## SUPPLIED PASSAGE

□ □ □ □ □

The Divine Word, as to its real quality, is represented by the burning bush mentioned in Exodus, in which it is stated that “the bush burned with fire, and the bush was not consumed," (iii. 2.) This BUSH, according to the universal language of correspondence, denotes the WORD in the sense of the LETTER, shining forth in everlasting freshness from the divinity of the hallowed fire of love within. This fire is the true cause of its integrity and imperishable nature; and those who, like Moses, will turn aside to see why the bush is not consumed, must discover that the Divine fire of love which constantly burns within, and is the ground

of its divinity, is the reason why it cannot be dissipated. If Holy Scripture is to be destroyed, its divinity and plenary inspiration must be withdrawn- if the bush is to be consumed, the fire must be put out.

If the reader feel disposed to peruse, with candour, the following pages, the author is led to hope that he will not, in his perusal, consider the Bible as a common book, but rather have his mind impressed with its spirituality and life. It is a truth which every man's own experience may prove for himself, that the Bible contains riches far superior to gold and silver. It sends forth into the soul a light brighter than the sun, and its wisdom throws into the shade the brightest gems of earthly lore.

□ □ □ □ □

## MATERIAL PROVIDED

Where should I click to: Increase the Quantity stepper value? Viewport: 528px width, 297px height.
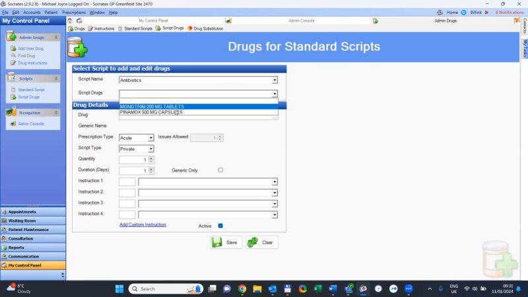pos(151,158)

□ □ □ □ □

## WORK INSTRUCTIONS
[A] Using the passage on the burning bush, decide whether each statement agrees with it. Answer yes or no for each and quote the deciding words.
(i) The bush stands for the Word in the sense of the letter.
(ii) The author hopes the reader will treat the Bible as a common book.
(iii) The Bible's wisdom outshines the finest gems of earthly learning.
[B] Answer these questions from the passage on the burning bush.
(i) Which book of the Bible is cited for the burning bush?
(ii) What must be withdrawn if Holy Scripture is to be destroyed?
(iii) What does the Bible send forth into the soul?
[C] Carry on the passage on the burning bush, picking up right after its final sentence.

## RESPONSES IN ORDER
[A]
(i) Yes: "denotes the WORD in the sense of the LETTER"
(ii) No: "he will not, in his perusal, consider the Bible as a common book"
(iii) Yes: "its wisdom throws into the shade the brightest gems of earthly lore"

[B]
(i) Exodus.
(ii) Its divinity and plenary inspiration.
(iii) A light brighter than the sun.

[C]
It is to be lamented that, even in the religious world, vast numbers are to be found who are not fond of reading the Bible. Whenever it is read by such, the reading is considered a duty rather than a pleasure—a

labour rather than a delightful recreation. Hence they pass through their task as quickly as they conscientiously can, and rise up from it without any other gratification than what is felt from having finished a work which they thought duty constrained them to perform; but in which the heart felt no extatic sensations of delight. Such a state of mind is not at all favourable to the growth of spiritual religion in the soul, nor can it extract from the Word of Revelation any of those intellectual treasures with which it so richly abounds.

To have a right view of the Holy Word, as a Revelation from God to man, the reader should believe that the Divine Love and Wisdom are unitedly present in every part thereof, and that within the literal history of the creation, of the Jews, and their ceremonial worship, are contained the most clear and accurate descriptions of all those changes of state, both of affection and

thought, by which regeneration is accomplished and the kingdom of heaven obtained.

These are the great and mighty subjects treated of in the sacred page of Inspired Truth; and when these are seen, the devout Christian is led to recognize the Divine presence in every part of His Word, and thus to exclaim with the patriarch of old, "Surely the Lord is in this place; and I knew it not." (Gen. xxviii. 16.)

With this exalted view of Scripture impressed upon the mind, it is hoped that the following pages will yield some assistance to the reader in his spiritual studies of those Divine Oracles which are still as a "lamp to his feet and a light to his path."


10th June, 1838.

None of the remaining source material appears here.